• Prompt: Please reproduce each line of the data below exactly as shown.
BEGIN
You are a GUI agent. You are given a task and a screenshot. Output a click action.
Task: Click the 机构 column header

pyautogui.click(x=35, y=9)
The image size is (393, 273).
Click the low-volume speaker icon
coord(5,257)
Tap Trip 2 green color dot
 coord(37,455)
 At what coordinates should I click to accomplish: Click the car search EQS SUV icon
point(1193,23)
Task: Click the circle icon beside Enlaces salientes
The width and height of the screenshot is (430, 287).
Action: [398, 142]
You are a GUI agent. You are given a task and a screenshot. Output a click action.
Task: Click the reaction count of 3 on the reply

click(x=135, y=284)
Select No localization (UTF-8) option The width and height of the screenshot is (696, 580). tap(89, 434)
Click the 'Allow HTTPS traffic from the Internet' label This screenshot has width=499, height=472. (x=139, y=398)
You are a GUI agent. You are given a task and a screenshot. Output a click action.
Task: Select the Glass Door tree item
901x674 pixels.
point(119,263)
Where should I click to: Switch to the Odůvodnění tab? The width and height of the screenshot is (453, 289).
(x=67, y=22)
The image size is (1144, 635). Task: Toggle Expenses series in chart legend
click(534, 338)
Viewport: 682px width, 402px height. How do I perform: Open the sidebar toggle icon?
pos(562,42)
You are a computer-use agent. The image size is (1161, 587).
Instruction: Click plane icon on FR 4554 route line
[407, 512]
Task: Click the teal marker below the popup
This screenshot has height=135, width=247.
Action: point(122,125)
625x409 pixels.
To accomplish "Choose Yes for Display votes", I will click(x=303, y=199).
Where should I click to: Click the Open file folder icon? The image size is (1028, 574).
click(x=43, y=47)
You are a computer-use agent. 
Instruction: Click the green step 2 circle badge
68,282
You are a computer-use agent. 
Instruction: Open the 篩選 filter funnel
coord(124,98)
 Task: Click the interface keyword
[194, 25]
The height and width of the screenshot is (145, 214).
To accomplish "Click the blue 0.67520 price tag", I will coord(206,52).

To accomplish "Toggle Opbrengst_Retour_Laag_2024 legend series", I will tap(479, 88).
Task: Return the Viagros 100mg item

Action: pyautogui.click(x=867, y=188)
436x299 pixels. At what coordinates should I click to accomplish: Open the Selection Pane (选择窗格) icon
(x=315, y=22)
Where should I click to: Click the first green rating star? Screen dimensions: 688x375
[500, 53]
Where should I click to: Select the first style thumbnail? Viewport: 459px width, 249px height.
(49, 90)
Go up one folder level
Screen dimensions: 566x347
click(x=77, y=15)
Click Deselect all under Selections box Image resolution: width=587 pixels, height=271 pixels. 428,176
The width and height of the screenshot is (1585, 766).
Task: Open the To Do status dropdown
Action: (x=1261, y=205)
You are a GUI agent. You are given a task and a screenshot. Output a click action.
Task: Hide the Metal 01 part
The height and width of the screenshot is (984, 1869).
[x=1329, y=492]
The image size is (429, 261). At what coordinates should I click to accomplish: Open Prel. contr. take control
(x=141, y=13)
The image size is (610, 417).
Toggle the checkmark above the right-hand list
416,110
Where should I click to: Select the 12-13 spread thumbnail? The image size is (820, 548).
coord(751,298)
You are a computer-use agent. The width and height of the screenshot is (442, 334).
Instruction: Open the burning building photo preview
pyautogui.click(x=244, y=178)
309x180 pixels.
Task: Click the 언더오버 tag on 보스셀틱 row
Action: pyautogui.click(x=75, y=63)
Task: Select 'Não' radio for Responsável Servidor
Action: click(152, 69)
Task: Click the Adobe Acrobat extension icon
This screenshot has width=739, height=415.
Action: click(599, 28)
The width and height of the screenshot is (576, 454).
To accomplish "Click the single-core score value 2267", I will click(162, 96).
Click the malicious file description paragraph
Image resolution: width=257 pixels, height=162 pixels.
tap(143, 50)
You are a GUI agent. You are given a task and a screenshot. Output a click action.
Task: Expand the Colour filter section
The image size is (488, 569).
END
• Result:
You are a GUI agent. You are given a task and a screenshot. Output a click action.
Task: Click the 机构 column header

pyautogui.click(x=35, y=9)
The image size is (393, 273).
Click the low-volume speaker icon
coord(5,257)
Tap Trip 2 green color dot
 coord(37,455)
 At what coordinates should I click to accomplish: Click the car search EQS SUV icon
point(1193,23)
Task: Click the circle icon beside Enlaces salientes
The width and height of the screenshot is (430, 287).
Action: [398, 142]
You are a GUI agent. You are given a task and a screenshot. Output a click action.
Task: Click the reaction count of 3 on the reply

click(x=135, y=284)
Select No localization (UTF-8) option The width and height of the screenshot is (696, 580). tap(89, 434)
Click the 'Allow HTTPS traffic from the Internet' label This screenshot has width=499, height=472. (x=139, y=398)
You are a GUI agent. You are given a task and a screenshot. Output a click action.
Task: Select the Glass Door tree item
901x674 pixels.
point(119,263)
Where should I click to: Switch to the Odůvodnění tab? The width and height of the screenshot is (453, 289).
(x=67, y=22)
The image size is (1144, 635). Task: Toggle Expenses series in chart legend
click(534, 338)
Viewport: 682px width, 402px height. How do I perform: Open the sidebar toggle icon?
pos(562,42)
You are a computer-use agent. The image size is (1161, 587).
Instruction: Click plane icon on FR 4554 route line
[407, 512]
Task: Click the teal marker below the popup
This screenshot has height=135, width=247.
Action: point(122,125)
625x409 pixels.
To accomplish "Choose Yes for Display votes", I will click(x=303, y=199).
Where should I click to: Click the Open file folder icon? The image size is (1028, 574).
click(x=43, y=47)
You are a computer-use agent. 
Instruction: Click the green step 2 circle badge
68,282
You are a computer-use agent. 
Instruction: Open the 篩選 filter funnel
coord(124,98)
 Task: Click the interface keyword
[194, 25]
The height and width of the screenshot is (145, 214).
To accomplish "Click the blue 0.67520 price tag", I will coord(206,52).

To accomplish "Toggle Opbrengst_Retour_Laag_2024 legend series", I will tap(479, 88).
Task: Return the Viagros 100mg item

Action: pyautogui.click(x=867, y=188)
436x299 pixels. At what coordinates should I click to accomplish: Open the Selection Pane (选择窗格) icon
(x=315, y=22)
Where should I click to: Click the first green rating star? Screen dimensions: 688x375
[500, 53]
Where should I click to: Select the first style thumbnail? Viewport: 459px width, 249px height.
(49, 90)
Go up one folder level
Screen dimensions: 566x347
click(x=77, y=15)
Click Deselect all under Selections box Image resolution: width=587 pixels, height=271 pixels. 428,176
The width and height of the screenshot is (1585, 766).
Task: Open the To Do status dropdown
Action: (x=1261, y=205)
You are a GUI agent. You are given a task and a screenshot. Output a click action.
Task: Hide the Metal 01 part
The height and width of the screenshot is (984, 1869).
[x=1329, y=492]
The image size is (429, 261). At what coordinates should I click to accomplish: Open Prel. contr. take control
(x=141, y=13)
The image size is (610, 417).
Toggle the checkmark above the right-hand list
416,110
Where should I click to: Select the 12-13 spread thumbnail? The image size is (820, 548).
coord(751,298)
You are a computer-use agent. The width and height of the screenshot is (442, 334).
Instruction: Open the burning building photo preview
pyautogui.click(x=244, y=178)
309x180 pixels.
Task: Click the 언더오버 tag on 보스셀틱 row
Action: pyautogui.click(x=75, y=63)
Task: Select 'Não' radio for Responsável Servidor
Action: click(152, 69)
Task: Click the Adobe Acrobat extension icon
This screenshot has width=739, height=415.
Action: click(599, 28)
The width and height of the screenshot is (576, 454).
To accomplish "Click the single-core score value 2267", I will click(162, 96).
Click the malicious file description paragraph
Image resolution: width=257 pixels, height=162 pixels.
tap(143, 50)
You are a GUI agent. You are given a task and a screenshot. Output a click action.
Task: Expand the Colour filter section
The image size is (488, 569).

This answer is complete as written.